Goods exported to China totaled $113.4 billion in 2015, down 5.8 percent from 2014. China is now the third-largest export market for the US, trailing Canada and Mexico.

"Though US exports to China slowed in 2015 compared to previous years, US exports to China have grown faster over the last decade than exports to any other top US trade partner," the council said in its report released on Thursday.

US goods exported to the Chinese mainland and Hong Kong (often an entry point for US exports destined for the Chinese mainland) rose 115 percent, the report said.

"Exports to China play an essential role in the US economy and job growth," John Frisbie, USCBC president, said in a statement.

"With China's large population, rapidly growing middle class, and long list of economic development goals, American companies of all sizes are sending a variety of goods and products to an ever growing consumer and business marketplace in China," he said.
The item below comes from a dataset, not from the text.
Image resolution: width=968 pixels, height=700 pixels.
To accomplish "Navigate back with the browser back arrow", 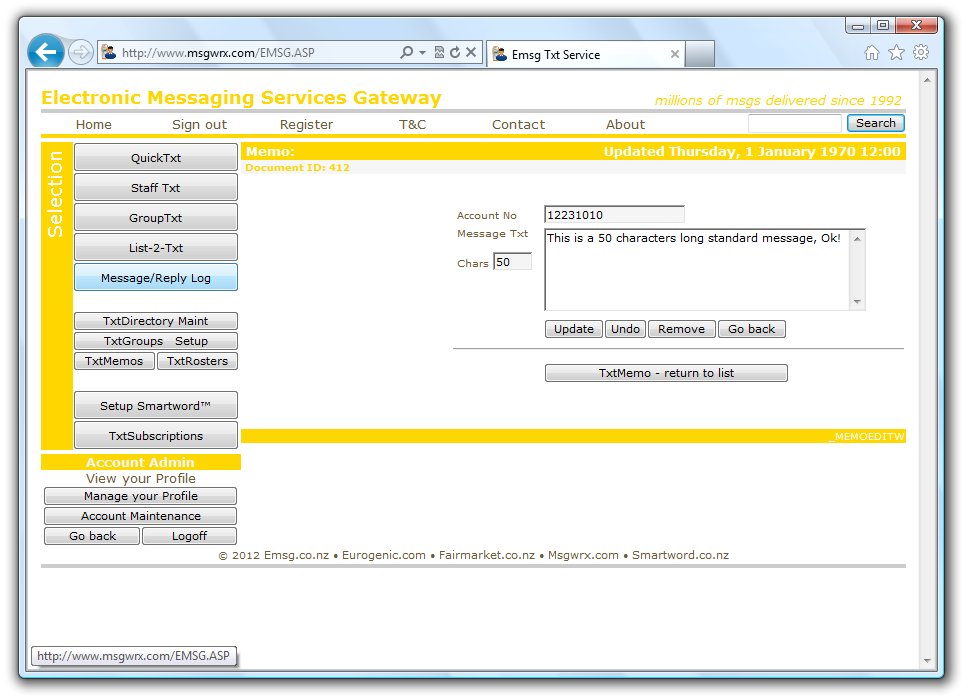I will (44, 51).
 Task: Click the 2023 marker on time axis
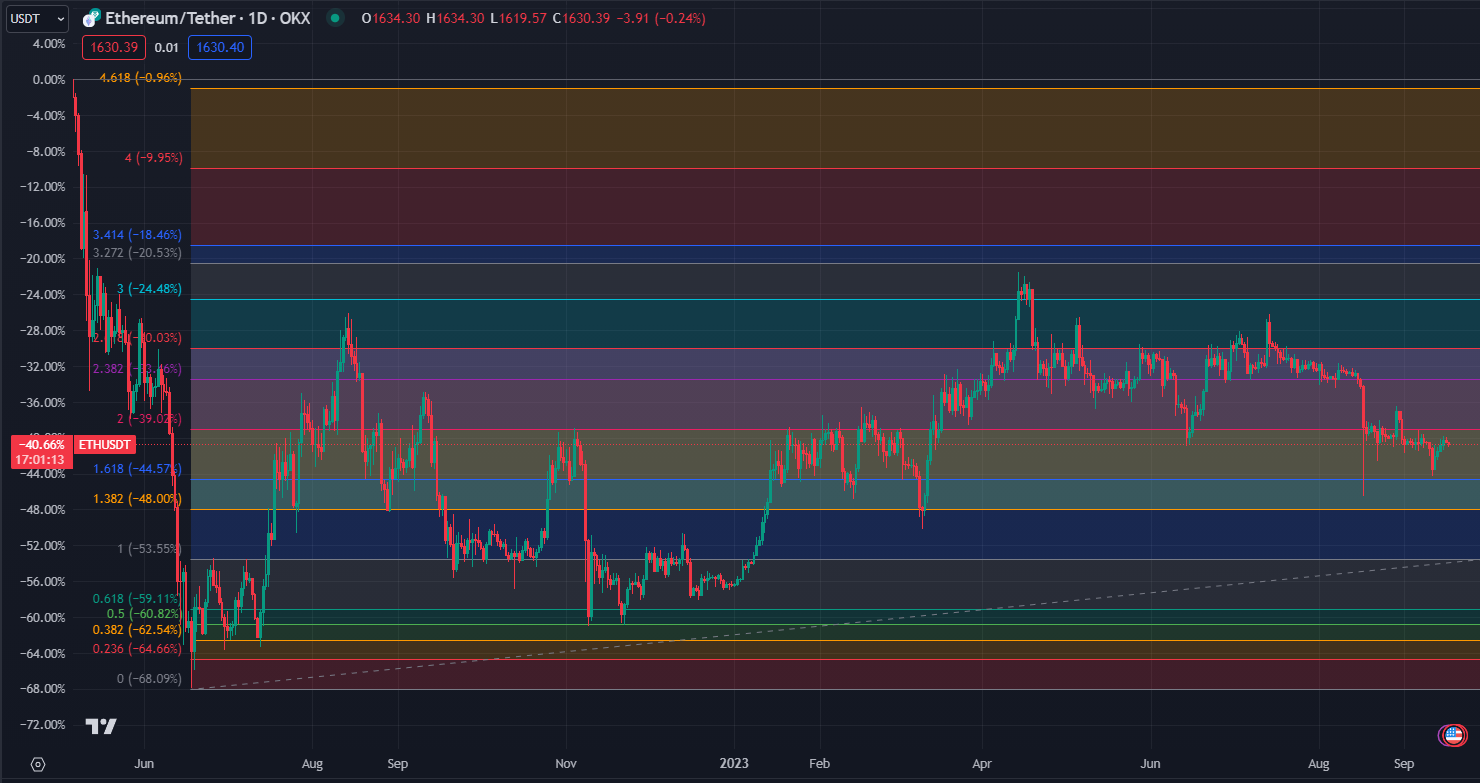[x=734, y=763]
In addition, the export of goods and services to China is a bright spot for the US: it has grown almost 9 percent annually over the last decade, despite last year's decline of 6 percent, and China is the fourth-largest US services export market.

Top services exports include travel and tourism, financial services, express delivery and business and professional services.

Last year 30 states exported more than $1 billion in goods to China and 31 states have experienced triple digit export growth to China since 2006, according to the report. The top 10 states exporting goods to China in 2015 are Washington, California, Texas, Illinois, Oregon, South Carolina, Michigan, New York, Ohio and Alabama.

South Carolina saw the biggest growth between 2006 and 2015 at 581 percent, followed by Alabama at 510 percent, Washington at 262 percent, Iowa 257 percent and Oregon 242 percent.

Though the report emphasized the importance of the Chinese market to the US, it also said that the US has just a small share of the overall Chinese market. China imports approximately 6.5 percent of its goods from the US, which lags behind countries in the European Union and South Korea, a deficit that has been further impacted by the slowing Chinese economy.

USCBC suggested that the US push forward with negotiations on a bilateral investment treaty with China, saying it will "reduce ownership and licensing barriers that keep American companies from selling more products and services in China."